Em despedida, Obama defende diálogo para manter democracia

 
Jornal GGN – No último discurso na cadeira da Presidência dos Estados Unidos, Barack Obama defendeu a democracia norte-americana, o diálogo, os valores do país, e disse que o racismo ainda está presente e que há “muito a ser feito” para eliminar preconceitos contra minorias e imigrantes no país.
 
As palavras proclamadas para cerca de 18 mil pessoas em Chicago, cidade onde também festejou a sua vitória na Presidência, em 2008, fez uma retrospectiva dos oito anos no cargo. De forma emocionada, também agradeceu à sua família.
 
Mas o destaque da noite foram extensas palavras sobre a democracia e o progresso, sobretudo com as diferenças – um recado ao seu sucessor, Donald Trump. “Assim como nós, como cidadãos, devemos permanecer vigilantes contra agressões externas, também nos devemos proteger do enfraquecimento dos valores que fazem aquilo que nós somos”, disse.
 
“A democracia não requer uniformidade.
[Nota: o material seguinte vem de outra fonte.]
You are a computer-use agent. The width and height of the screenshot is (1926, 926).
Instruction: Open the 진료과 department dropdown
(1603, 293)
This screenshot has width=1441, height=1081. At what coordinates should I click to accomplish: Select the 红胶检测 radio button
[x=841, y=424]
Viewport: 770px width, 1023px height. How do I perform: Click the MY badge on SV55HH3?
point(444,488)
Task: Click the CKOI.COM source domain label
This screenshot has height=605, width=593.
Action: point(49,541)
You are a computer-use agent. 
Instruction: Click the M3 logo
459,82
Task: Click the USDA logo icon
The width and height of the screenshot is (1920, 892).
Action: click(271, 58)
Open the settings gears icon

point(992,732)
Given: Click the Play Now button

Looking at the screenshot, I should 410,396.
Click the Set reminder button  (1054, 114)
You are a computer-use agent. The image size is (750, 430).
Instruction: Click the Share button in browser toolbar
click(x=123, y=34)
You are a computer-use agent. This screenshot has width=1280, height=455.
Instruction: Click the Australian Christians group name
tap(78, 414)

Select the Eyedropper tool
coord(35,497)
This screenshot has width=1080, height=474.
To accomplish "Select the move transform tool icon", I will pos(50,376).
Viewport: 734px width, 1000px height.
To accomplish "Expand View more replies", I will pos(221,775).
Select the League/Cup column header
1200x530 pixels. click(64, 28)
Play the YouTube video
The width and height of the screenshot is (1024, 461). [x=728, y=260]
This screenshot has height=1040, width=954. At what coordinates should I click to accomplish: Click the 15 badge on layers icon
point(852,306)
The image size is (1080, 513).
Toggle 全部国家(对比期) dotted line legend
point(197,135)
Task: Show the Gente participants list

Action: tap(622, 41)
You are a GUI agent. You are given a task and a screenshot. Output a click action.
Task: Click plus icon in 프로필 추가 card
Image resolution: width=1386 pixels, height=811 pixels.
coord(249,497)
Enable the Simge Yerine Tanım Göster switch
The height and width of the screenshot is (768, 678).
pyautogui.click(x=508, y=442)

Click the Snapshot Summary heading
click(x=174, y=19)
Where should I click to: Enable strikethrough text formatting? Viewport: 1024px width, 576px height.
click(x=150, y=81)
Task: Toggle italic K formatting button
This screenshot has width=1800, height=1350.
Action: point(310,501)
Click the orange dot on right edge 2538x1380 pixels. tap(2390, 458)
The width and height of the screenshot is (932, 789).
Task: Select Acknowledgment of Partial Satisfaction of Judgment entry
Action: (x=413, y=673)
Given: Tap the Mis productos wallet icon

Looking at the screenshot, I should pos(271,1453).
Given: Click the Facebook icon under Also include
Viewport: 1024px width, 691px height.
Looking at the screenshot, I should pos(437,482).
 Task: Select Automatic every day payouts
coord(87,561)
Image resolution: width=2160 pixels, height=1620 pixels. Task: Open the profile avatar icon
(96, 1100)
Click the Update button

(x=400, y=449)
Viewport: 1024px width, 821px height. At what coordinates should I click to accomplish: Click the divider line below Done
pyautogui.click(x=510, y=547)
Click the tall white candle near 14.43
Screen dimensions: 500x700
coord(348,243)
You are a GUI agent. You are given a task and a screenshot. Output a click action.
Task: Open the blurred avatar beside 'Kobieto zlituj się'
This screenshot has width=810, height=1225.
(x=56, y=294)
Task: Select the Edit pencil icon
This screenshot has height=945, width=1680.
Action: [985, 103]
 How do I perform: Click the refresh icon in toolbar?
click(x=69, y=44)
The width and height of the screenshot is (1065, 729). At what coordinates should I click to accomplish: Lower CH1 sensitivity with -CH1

A democracia requer um sentido básico de solidariedade – a ideia de que perante todas as diferenças continuamos juntos nisto, subimos ou caímos como um só”, afirmou.
 
Entre as ameaças à democracia, apontou a desigualdade econômica, as divisões raciais e o conservadorismo. “A nossa democracia não funciona sem um sentimento de que toda a gente tem oportunidades económicas”, criticou.
 
“Se todas as questões económicas forem tomadas como uma luta entre a classe média branca e as minorias não merecedoras, então os trabalhadores de todas cores estarão a lutar por sucata, enquanto os ricos se retiram para os seus enclaves privado”, completou.
 
Sobre o racismo, lembrou que a sua eleição, como o primeiro presidente negro dos Estados Unidos, não conseguiu acabar com a segregação racial. “Depois da minha eleição, houve uma discussão sobre uma América pós-racial. Esta visão, apesar de bem-intencionada, nunca foi realista. A raça continua a ser uma força potente e que muitas vezes divide a nossa sociedade. Vivi o suficiente para saber que as relações raciais são melhores do que eram há 10, 20 ou 30 anos atrás. Você pode ver isto não só em estatísticas, mas também nas atitudes dos jovens americanos em todo o espectro político. Mas não estamos onde precisamos estar”, manifestou.
 
Ressaltou que a transição para a presidência do republicano Donald Trump será “pacífica” e que dará espaço necessário a ele para assumir o posto, assim como George W. Bush lhe deu. Após dura campanha durante o pleito eleitoral, Obama adotou um discurso mais apaziguador: “cabe a todos nós assegurar que o nosso governo nos pode ajudar a enfrentar os muitos desafios que temos pela frente”, também afirmou.
 
Por fim, pediu aos norte-americanos que tenham fé na democracia, participando e mantendo o diálogo com aqueles que discordam, e agradeceu: “Vocês me fizeram um presidente melhor. Vocês me fizeram um homem melhor”. Ao encerrar, fazendo referência ao famoso slogan dos EUA “Yes, we can” (sim, nós podemos), afirmou: “Yes, we did” (sim, nós fizemos).